Abbreviations: DS, dravet syndrome; EE, epileptic encephalopathy; EOEE, Early onset epileptic encephalopaty; FS, focal seizures; LGS, lennox‐gastaut syndrome; MAE, myoclonic‐atonic epilepsy; WS, west syndrome.

The present study represents the second observation after the case presented by Le et al. (2017) of the association of GABRB3 variant with typical DS. In the proband, the diagnostic criteria were well represented including the family history of FS in the father, previous normal development, FS in the first year of life, myoclonic jerks and focal seizures, EEG pattern with polyspike and waves, and ID, ataxic gait, and poor response to treatment in the course of the disorder. In the case reported by Le et al. (2017), a first male child born to unrelated parents, the seizures started at 10th month with fever followed since the second year of life by various types of seizures, such as generalized tonic‐clonic seizure very sensitive to fever, myoclonic seizures, and complex partial seizures. In the case reported by Moller et al. (2017), the seizures started at eighth month and at the age of 2.5 years, mild developmental delay was noted and the EEG displayed bilateral spike and waves. The cases described by Moller et al. (2017) and Myers et al., (2017) were diagnosed as DS‐like since some criteria typical of DS were lacking.
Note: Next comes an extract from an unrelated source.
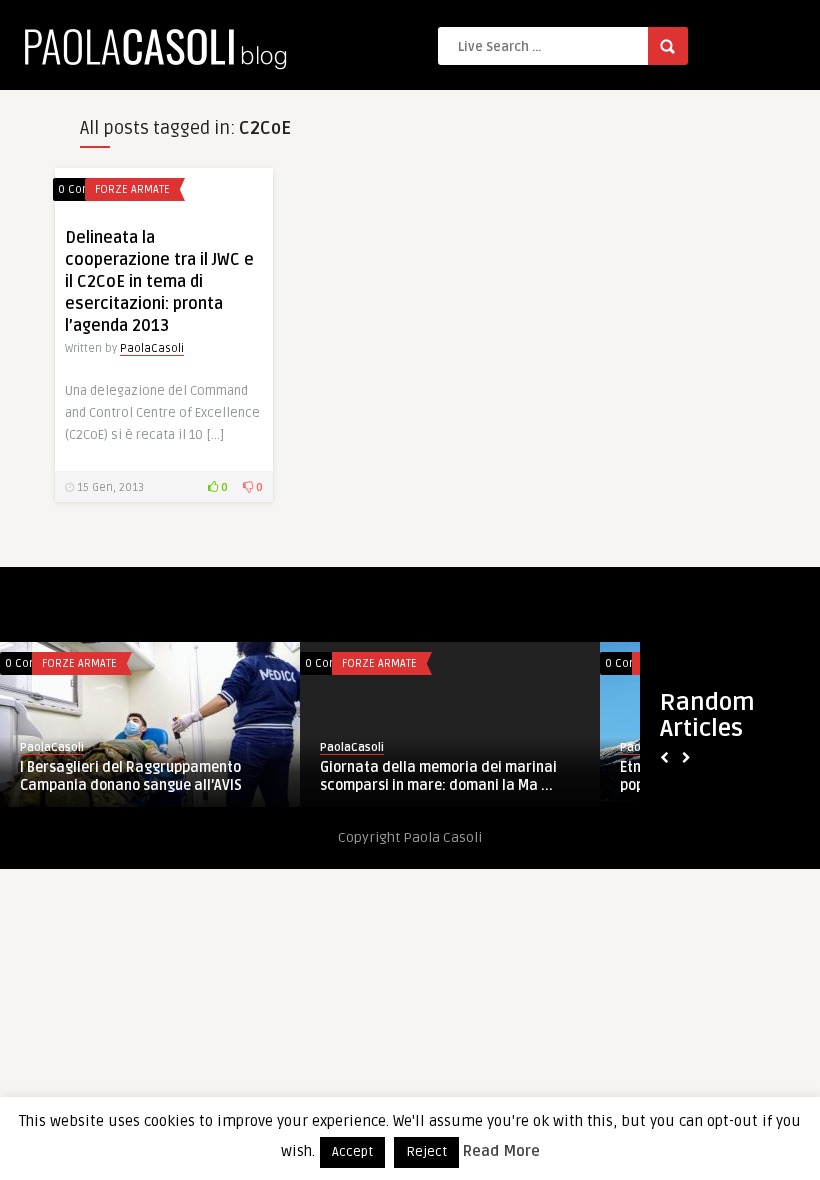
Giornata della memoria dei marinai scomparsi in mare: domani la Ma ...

The identified GABRB3 mutation could be strengthened by the important role of GABA‐related genes associated with similar phenotype, as recently described for GABRA3 (Niturad et al., 2017) and GABRA1 (Johannesen et al., 2016) genes. Moreover, impairment of GABAergic pathway signaling is also supported by the largest epilepsy WES study to date, which highlights a ubiquitous role for GABAergic inhibition in epilepsy etiology (Feng et al., 2019). The father had several episodes of FS up to the age of 4 years with no recurrence of epileptic seizures. Genetic analysis has not disclosed the presence of mutations in the father, but the chance that he harbors GABRB3 mosaicism may not be excluded. In view of the foregoing, according to the 2015 ACMG guidelines (Richards et al., 2015), the proband harbors a de novo likely pathogenic GABRB3 variant, which corroborates recent findings on the DS candidate gene.

ETHICAL COMPLIANCE

The study was conducted ethically in accordance with the World Medical Association Declaration of Helsinki and was approved by the ethic committee of the University of Catania, Italy (Ethical Committee Catania 1 Clinical Registration n. 95/2018/PO). Informed consent was obtained from parents of the proband.

CONFLICT OF INTEREST

The authors declare no financial or otherwise relevant conflict of interest related to this manuscript.

AUTHOR CONTRIBUTIONS

PP and RF worked with and helped gather patient data, and drafted and redrafted the present manuscript. XGP and MP helped analyze the genetic data and interpret the literature relevant to the genomic imbalance. SDM made substantial contributions to the conception or design of the work, or to the acquisition, analysis, or interpretation of data for the work. GC contributed to the clinical understanding of the case. LS, MR, and EP were called for their specialist consultancy regarding the clinical diagnosis and for reviewing the final version of the work. All authors read and approved the final manuscript.